Securing Your ArcGIS Maps: A Government IT Director's Guide to Preventing Accidental Data Exposure

Government GIS infrastructure contains sensitive data including facility locations, utility networks, and emergency routes. Here's how to prevent accidental data exposure.

Tony Diaz ·

Government GIS infrastructure contains sensitive data including facility locations, utility networks, and emergency routes — targets for adversaries. An October 2025 breach saw Chinese state-sponsored hackers maintain ArcGIS server access for over a year through weak administrator credentials.

The Stakes: Why GIS Security Matters for Government

Government mapping systems contain critical infrastructure coordinates, emergency response data and evacuation routes, facility information and security details, utility network topology, and sensitive planning data. CISA has warned of increasing nation-state targeting of GIS systems.

Case Study: Flax Typhoon ArcGIS Compromise

A sophisticated attack succeeded through weak passwords on a portal administrator account. The connection between public portal and internal servers created lateral access, and attackers weaponized Java Server Object Extensions to function as web shells, disguising malicious traffic as routine operations. The attack went undetected for over 12 months, and malware embedded in backups complicated recovery.

Common ArcGIS Misconfigurations

Overly Permissive Sharing Settings — Users can inadvertently expose sensitive feature layers by sharing with “Everyone.” Esri’s Public Data Collection setting provides safeguards but remains underutilized.

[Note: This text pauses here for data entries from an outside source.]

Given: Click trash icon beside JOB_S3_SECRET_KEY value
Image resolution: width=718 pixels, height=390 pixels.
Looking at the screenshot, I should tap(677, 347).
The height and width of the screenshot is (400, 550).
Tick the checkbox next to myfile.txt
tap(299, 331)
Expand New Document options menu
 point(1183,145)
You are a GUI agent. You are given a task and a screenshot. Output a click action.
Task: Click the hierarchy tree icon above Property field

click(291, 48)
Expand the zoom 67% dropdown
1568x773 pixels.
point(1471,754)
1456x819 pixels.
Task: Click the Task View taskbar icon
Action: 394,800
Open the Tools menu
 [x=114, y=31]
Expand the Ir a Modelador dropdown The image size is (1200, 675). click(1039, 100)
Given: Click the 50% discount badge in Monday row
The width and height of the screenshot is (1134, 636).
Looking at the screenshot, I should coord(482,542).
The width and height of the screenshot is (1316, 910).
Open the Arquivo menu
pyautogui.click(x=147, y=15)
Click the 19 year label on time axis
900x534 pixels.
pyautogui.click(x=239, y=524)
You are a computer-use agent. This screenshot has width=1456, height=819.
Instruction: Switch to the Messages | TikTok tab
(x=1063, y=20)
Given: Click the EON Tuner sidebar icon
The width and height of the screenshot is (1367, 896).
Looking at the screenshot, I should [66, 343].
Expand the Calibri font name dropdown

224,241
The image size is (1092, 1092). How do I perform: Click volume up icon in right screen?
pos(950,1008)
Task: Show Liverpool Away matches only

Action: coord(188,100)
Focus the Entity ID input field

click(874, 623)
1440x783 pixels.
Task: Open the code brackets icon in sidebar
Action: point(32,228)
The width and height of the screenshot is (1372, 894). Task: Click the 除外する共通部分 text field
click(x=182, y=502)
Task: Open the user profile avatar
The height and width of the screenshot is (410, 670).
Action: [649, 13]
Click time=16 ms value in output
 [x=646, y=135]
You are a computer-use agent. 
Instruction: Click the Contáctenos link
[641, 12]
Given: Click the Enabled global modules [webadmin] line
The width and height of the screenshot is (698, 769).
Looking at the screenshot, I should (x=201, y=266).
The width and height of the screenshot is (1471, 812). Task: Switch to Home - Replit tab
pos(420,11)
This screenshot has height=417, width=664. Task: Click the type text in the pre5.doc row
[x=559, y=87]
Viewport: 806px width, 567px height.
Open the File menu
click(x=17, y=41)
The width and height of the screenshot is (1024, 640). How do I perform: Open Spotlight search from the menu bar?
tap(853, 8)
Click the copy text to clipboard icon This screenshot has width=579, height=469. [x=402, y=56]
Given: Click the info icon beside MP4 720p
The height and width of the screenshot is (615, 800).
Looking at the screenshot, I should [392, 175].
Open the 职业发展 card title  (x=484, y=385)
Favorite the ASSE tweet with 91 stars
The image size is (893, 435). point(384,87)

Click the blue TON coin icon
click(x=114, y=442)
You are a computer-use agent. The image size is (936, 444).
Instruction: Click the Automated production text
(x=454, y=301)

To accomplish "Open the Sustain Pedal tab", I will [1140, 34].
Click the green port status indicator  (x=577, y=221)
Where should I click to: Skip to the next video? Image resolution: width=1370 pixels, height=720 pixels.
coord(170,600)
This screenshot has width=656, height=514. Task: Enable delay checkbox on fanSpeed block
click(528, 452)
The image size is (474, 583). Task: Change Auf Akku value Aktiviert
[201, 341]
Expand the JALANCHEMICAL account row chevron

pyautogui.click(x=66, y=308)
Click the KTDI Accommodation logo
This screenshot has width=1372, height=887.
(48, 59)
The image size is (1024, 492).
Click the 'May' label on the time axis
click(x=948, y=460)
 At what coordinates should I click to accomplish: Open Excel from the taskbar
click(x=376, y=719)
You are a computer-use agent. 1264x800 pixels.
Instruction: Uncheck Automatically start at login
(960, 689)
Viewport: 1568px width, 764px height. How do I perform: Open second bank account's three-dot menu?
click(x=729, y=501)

Weak Authentication Practices — Weak passwords, missing multi-factor authentication, shared accounts, exposed API keys in repositories, and long-lived tokens without expiration.

Network Architecture Issues — Many deployments connect public-facing portals directly to internal servers without Web Application Firewall protection or adequate segmentation.

Outdated Software — Esri releases regular security patches addressing reflected XSS, server-side request forgery, directory traversal, and authentication bypass vulnerabilities.

Security Hardening Checklist

Enforce MFA on administrative accounts. Implement strong 16+ character passwords. Apply the principle of least privilege. Audit admin access quarterly. Rotate API keys every 90 days. Run security scanning tools monthly. Audit all publicly shared items. Deploy a Web Application Firewall. Segment public portals from internal servers. Subscribe to Esri security advisories and apply critical patches within 14 days.

Conclusion

GIS security requires continuous practice rather than one-time configuration. Monthly security scanning, quarterly credential rotation and access audits, and annual comprehensive assessments should be standard practice. Nation-state actors view government mapping systems as high-value intelligence targets — security posture should reflect this threat reality.